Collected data
================
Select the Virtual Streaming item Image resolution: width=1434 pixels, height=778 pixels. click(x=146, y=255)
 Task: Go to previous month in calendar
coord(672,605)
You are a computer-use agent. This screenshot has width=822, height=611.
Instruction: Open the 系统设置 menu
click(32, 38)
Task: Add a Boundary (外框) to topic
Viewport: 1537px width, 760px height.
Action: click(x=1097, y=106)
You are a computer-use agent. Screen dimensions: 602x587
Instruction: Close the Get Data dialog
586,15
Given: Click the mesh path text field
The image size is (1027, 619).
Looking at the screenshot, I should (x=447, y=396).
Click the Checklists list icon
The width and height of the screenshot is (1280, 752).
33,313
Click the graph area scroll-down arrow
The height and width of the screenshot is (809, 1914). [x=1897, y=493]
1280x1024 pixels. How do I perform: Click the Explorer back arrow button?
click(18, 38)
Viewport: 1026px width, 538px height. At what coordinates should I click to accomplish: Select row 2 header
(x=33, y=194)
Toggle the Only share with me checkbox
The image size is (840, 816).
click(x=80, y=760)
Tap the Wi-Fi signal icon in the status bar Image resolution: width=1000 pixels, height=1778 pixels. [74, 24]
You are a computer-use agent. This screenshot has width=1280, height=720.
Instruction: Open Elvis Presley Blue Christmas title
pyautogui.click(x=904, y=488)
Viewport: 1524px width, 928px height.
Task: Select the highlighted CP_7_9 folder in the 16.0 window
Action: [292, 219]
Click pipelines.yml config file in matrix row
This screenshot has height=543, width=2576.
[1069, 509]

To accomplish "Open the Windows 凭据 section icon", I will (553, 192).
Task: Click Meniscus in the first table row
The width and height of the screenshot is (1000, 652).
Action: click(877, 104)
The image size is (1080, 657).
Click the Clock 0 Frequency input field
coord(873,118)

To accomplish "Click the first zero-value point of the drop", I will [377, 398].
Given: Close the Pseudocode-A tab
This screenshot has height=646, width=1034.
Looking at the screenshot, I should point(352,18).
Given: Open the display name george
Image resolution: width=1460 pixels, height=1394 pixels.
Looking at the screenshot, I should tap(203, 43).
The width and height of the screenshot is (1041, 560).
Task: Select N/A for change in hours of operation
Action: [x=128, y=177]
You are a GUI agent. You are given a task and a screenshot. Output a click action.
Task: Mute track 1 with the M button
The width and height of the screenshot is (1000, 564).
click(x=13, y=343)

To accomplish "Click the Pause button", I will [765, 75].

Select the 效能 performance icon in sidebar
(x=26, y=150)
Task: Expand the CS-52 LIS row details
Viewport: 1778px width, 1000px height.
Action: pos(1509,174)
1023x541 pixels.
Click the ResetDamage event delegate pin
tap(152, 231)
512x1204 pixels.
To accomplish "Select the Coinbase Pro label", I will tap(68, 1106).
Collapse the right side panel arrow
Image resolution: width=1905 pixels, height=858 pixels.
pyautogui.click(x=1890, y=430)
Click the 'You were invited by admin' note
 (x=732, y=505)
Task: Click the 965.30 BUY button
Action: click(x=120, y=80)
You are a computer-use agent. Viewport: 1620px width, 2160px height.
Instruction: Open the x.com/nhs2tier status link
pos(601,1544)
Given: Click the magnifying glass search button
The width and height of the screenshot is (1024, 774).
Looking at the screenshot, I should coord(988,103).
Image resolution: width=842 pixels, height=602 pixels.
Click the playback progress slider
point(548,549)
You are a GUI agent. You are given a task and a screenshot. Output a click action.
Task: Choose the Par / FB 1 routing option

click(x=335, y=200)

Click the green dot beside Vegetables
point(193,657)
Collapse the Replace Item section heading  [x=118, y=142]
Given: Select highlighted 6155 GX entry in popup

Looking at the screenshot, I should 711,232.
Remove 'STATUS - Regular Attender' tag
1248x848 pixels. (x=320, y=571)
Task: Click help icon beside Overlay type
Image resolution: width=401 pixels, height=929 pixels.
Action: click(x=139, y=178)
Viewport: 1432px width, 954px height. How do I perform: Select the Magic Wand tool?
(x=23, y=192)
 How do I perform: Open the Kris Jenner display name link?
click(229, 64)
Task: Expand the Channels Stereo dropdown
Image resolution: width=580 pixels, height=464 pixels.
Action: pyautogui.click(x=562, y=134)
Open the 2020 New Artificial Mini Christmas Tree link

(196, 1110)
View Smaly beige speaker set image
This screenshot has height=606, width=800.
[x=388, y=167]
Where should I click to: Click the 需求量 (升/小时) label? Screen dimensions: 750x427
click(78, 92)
================
### [TASK PROMPT]
Restate the data exactly, keeping every line intact.

### [EXPECTED ANSWER]
Select the Virtual Streaming item Image resolution: width=1434 pixels, height=778 pixels. click(x=146, y=255)
 Task: Go to previous month in calendar
coord(672,605)
You are a computer-use agent. This screenshot has width=822, height=611.
Instruction: Open the 系统设置 menu
click(32, 38)
Task: Add a Boundary (外框) to topic
Viewport: 1537px width, 760px height.
Action: click(x=1097, y=106)
You are a computer-use agent. Screen dimensions: 602x587
Instruction: Close the Get Data dialog
586,15
Given: Click the mesh path text field
The image size is (1027, 619).
Looking at the screenshot, I should (x=447, y=396).
Click the Checklists list icon
The width and height of the screenshot is (1280, 752).
33,313
Click the graph area scroll-down arrow
The height and width of the screenshot is (809, 1914). [x=1897, y=493]
1280x1024 pixels. How do I perform: Click the Explorer back arrow button?
click(18, 38)
Viewport: 1026px width, 538px height. At what coordinates should I click to accomplish: Select row 2 header
(x=33, y=194)
Toggle the Only share with me checkbox
The image size is (840, 816).
click(x=80, y=760)
Tap the Wi-Fi signal icon in the status bar Image resolution: width=1000 pixels, height=1778 pixels. [74, 24]
You are a computer-use agent. This screenshot has width=1280, height=720.
Instruction: Open Elvis Presley Blue Christmas title
pyautogui.click(x=904, y=488)
Viewport: 1524px width, 928px height.
Task: Select the highlighted CP_7_9 folder in the 16.0 window
Action: [292, 219]
Click pipelines.yml config file in matrix row
This screenshot has height=543, width=2576.
[1069, 509]

To accomplish "Open the Windows 凭据 section icon", I will (553, 192).
Task: Click Meniscus in the first table row
The width and height of the screenshot is (1000, 652).
Action: click(877, 104)
The image size is (1080, 657).
Click the Clock 0 Frequency input field
coord(873,118)

To accomplish "Click the first zero-value point of the drop", I will [377, 398].
Given: Close the Pseudocode-A tab
This screenshot has height=646, width=1034.
Looking at the screenshot, I should point(352,18).
Given: Open the display name george
Image resolution: width=1460 pixels, height=1394 pixels.
Looking at the screenshot, I should tap(203, 43).
The width and height of the screenshot is (1041, 560).
Task: Select N/A for change in hours of operation
Action: [x=128, y=177]
You are a GUI agent. You are given a task and a screenshot. Output a click action.
Task: Mute track 1 with the M button
The width and height of the screenshot is (1000, 564).
click(x=13, y=343)

To accomplish "Click the Pause button", I will [765, 75].

Select the 效能 performance icon in sidebar
(x=26, y=150)
Task: Expand the CS-52 LIS row details
Viewport: 1778px width, 1000px height.
Action: pos(1509,174)
1023x541 pixels.
Click the ResetDamage event delegate pin
tap(152, 231)
512x1204 pixels.
To accomplish "Select the Coinbase Pro label", I will tap(68, 1106).
Collapse the right side panel arrow
Image resolution: width=1905 pixels, height=858 pixels.
pyautogui.click(x=1890, y=430)
Click the 'You were invited by admin' note
 (x=732, y=505)
Task: Click the 965.30 BUY button
Action: click(x=120, y=80)
You are a computer-use agent. Viewport: 1620px width, 2160px height.
Instruction: Open the x.com/nhs2tier status link
pos(601,1544)
Given: Click the magnifying glass search button
The width and height of the screenshot is (1024, 774).
Looking at the screenshot, I should coord(988,103).
Image resolution: width=842 pixels, height=602 pixels.
Click the playback progress slider
point(548,549)
You are a GUI agent. You are given a task and a screenshot. Output a click action.
Task: Choose the Par / FB 1 routing option

click(x=335, y=200)

Click the green dot beside Vegetables
point(193,657)
Collapse the Replace Item section heading  [x=118, y=142]
Given: Select highlighted 6155 GX entry in popup

Looking at the screenshot, I should 711,232.
Remove 'STATUS - Regular Attender' tag
1248x848 pixels. (x=320, y=571)
Task: Click help icon beside Overlay type
Image resolution: width=401 pixels, height=929 pixels.
Action: click(x=139, y=178)
Viewport: 1432px width, 954px height. How do I perform: Select the Magic Wand tool?
(x=23, y=192)
 How do I perform: Open the Kris Jenner display name link?
click(229, 64)
Task: Expand the Channels Stereo dropdown
Image resolution: width=580 pixels, height=464 pixels.
Action: pyautogui.click(x=562, y=134)
Open the 2020 New Artificial Mini Christmas Tree link

(196, 1110)
View Smaly beige speaker set image
This screenshot has height=606, width=800.
[x=388, y=167]
Where should I click to: Click the 需求量 (升/小时) label? Screen dimensions: 750x427
click(78, 92)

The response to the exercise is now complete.